A recent study in Medicine and Science in Sports and Exercise looked at the relationship between endurance and perception of pain. Twenty four healthy women, with peak aerobic capacities indicating normal to moderate fitness levels, were divided into control and exercise groups. The exercise group completed eighteen training sessions over six weeks while the control group was instructed to live life as per usual. Pre and post measurements of pain threshold and pain tolerance were taken. Pain threshold was measured by systematic application of a blunt force measuring probe to four muscles (trapezius, biceps, rectus femoris, and tibilias anterior), the subject distinguishing when they considered the pressure to be painful. Pain tolerance was measured by ischemia, using a blood pressure cuff around the arm at 200mmHg of pressure while the subject performed a gripping exercise until they could no longer stand the pain.
The results revealed an increase in pain tolerance with increased aerobic capacity. After six weeks of training, the exercise group had increased their aerobic capacity by 15%, while no noticeable change was noted with that of the control group. Pain tolerance had improved for the majority of the exercise group (+20.3% for 10/12 participants) but not for the control (-3.7% for 5/12).
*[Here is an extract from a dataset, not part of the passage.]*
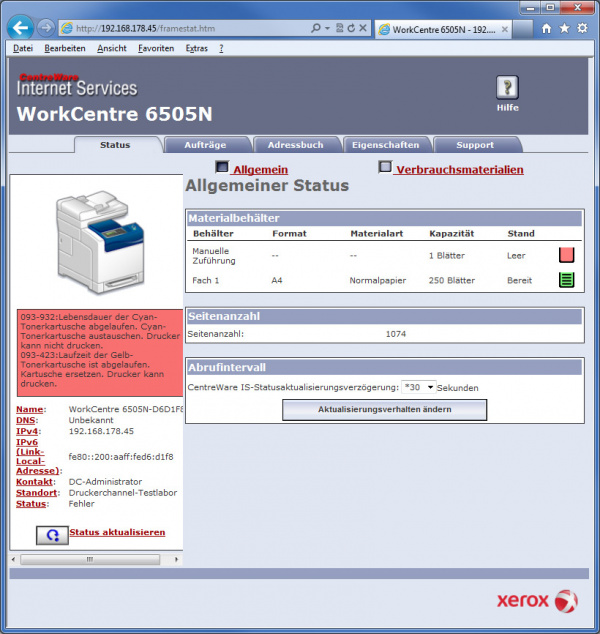Click the browser home icon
No significant changes were noted in pain threshold for either group. Perhaps these results indicate more of a mental fitness in disregarding pain, as the physical ability to feel pain remain unchanged.
Though this study observed only a very small, specific sample with interesting measurements of fitness, pain tolerance, and pain threshold, there has previously been little to no research considering a relationship between endurance and pain tolerance. Regardless of how well these results translate to other populations, this study lends to a continued emphasis on strengthening in pain management. The mental requirements for cardiovascular improvement may be similar to one’s ability to deal with pain- namely via decreased attention to noxious stimuli. Acceptance of pain and continuing on in spite of it, however, takes a bit more finesse. Next on the agenda is then distinguishing between acceptable and unacceptable pain. Or consult your neighborhood-friendly physical therapist.
1. Jones MD, Booth J, Taylor JL, Barry BK. Aerobic training increases pain tolerance in healthy individuals. Med Sci Sports Exerc. 2014 Aug;46(8):1640-7. doi: 10.1249/MSS.0000000000000273. PubMed PMID: 24504426.